Madeleine Roberts-Ganim and Oscar Taub used to spend all day together before the pandemic. Roberts-Ganim and Taub, both second-years in the College, suddenly found themselves hundreds of miles apart when the University went remote for the spring quarter. The couple met during their O-Week and have been together for more than a year. However, quarantine forced them to change how they spent time together.
“Last year, we had a lot of the same friends. So, we were spending most of our time together, but together with our other friends. Over quarantine, even though we weren’t together, when we were calling [each other] it was just one-on-one time, which I think definitely made us closer,” Roberts-Ganim said.
On campus, seeing each other was simple because they lived in the same house and had a group of mutual friends. Once the pandemic hit in March, Taub flew home to Georgia while Roberts-Ganim drove home to Iowa. They found themselves FaceTiming, which allowed them to spend more one-on-one time talking together instead of interacting in group settings like they did in school.
“We would FaceTime or Skype every night for like an hour or two. So we just always talk and that really grounds me. It’s almost like if we were [physically] together for that long,” Taub said.

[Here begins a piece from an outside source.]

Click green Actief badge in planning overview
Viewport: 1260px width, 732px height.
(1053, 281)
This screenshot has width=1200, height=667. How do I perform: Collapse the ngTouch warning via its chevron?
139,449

Neither Taub’s home state of Georgia nor Roberts-Ganim’s home state of Iowa have had travel restrictions at any point during the pandemic. Although many other states have at some point implemented travel orders or advisories, neither Georgia nor Iowa have done this at any point in the pandemic. Taub visited Iowa for one night and met Roberts-Ganim’s family over the summer; however, the trip, which was originally planned to last four days, got cut down to one day after Iowa’s caseload spiked and they made the choice to cut the trip short. Even though they only saw each other for a day, both Roberts-Ganim and Taub said they relished the chance to be together.
Later that summer, Roberts-Ganim moved to Chicago for the months of August and September before classes started. Taub would have been unable to go back home if he had decided to visit Roberts-Ganim, so his grandparents paid for him to have a short-term rental in Chicago nearby so they could spend the last few weeks before school together. Both Roberts-Ganim and Taub stayed in the city before moving into housing in Hyde Park.
“It was really great, before the school year started, just to have time to be with each other and not have to worry about school or anything,” Robert-Ganim said.